The dangers associated with medetomidine are severe. It causes profound sedation, dangerously low heart rates, and extreme withdrawal symptoms, and has been found to be up to 200 times more potent than xylazine. Studies indicate that between 77 and 90 percent of individuals experiencing withdrawal from medetomidine require ICU-level care. Although naloxone should still be administered in suspected opioid overdoes, it is ineffective against the sedative effects of medetomidine.

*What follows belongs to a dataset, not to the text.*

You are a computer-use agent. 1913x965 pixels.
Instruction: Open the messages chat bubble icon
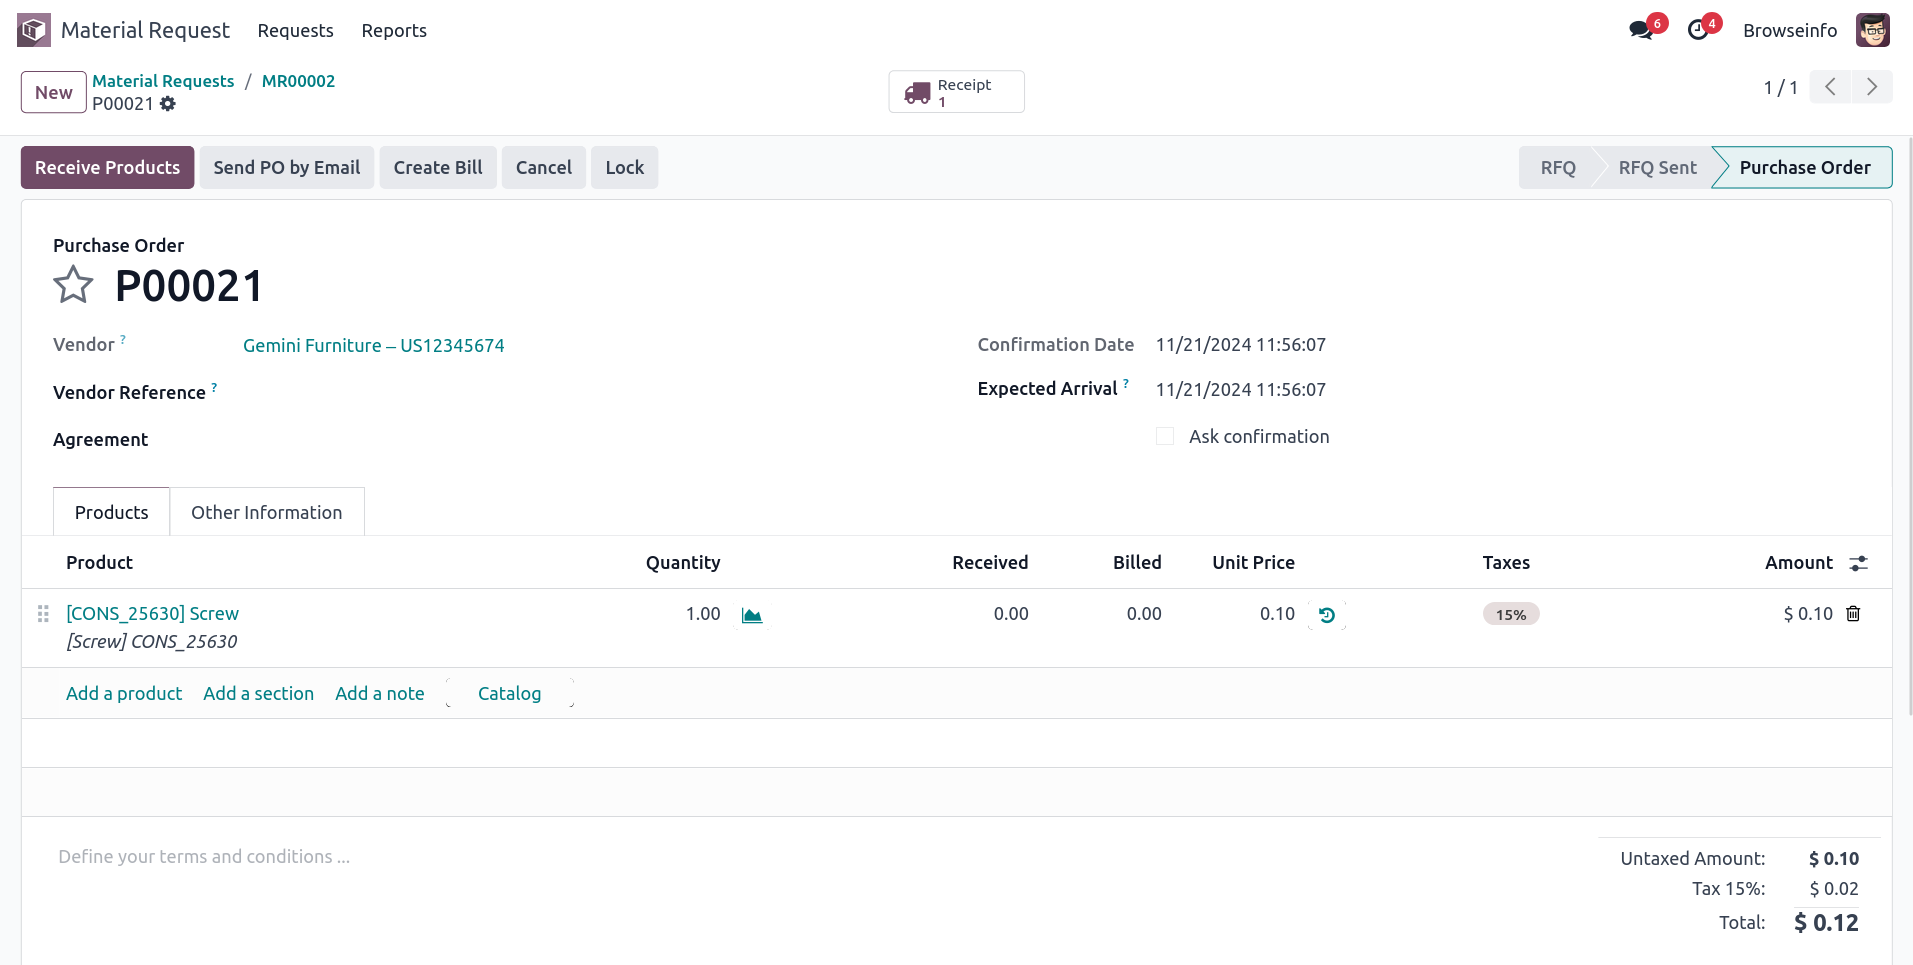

Alarmingly, withdrawal symptoms can begin as soon as four to six hours after last use.
 
In 2024, the General Assembly recognized the growing threat posed by xylazine and enacted Act 17 to classify it as a Schedule III controlled substance. Data shows that the presence of xylazine in fentanyl sharply declined following enactment of the law. To protect public health and save lives, we believe Pennsylvania must take the same proactive approach with medetomidine.
 
To that end, we intend to introduce legislation that would classify medetomidine as a Schedule III controlled substance in Pennsylvania and require veterinary practitioners to safely store the drug. The legislation would include appropriate exemptions to ensure the continued legitimate use of medetomidine in veterinary medicine.
 
Please join us in co-sponsoring this important legislation to keep medetomidine off Pennsylvania’s streets and help prevent further overdose deaths.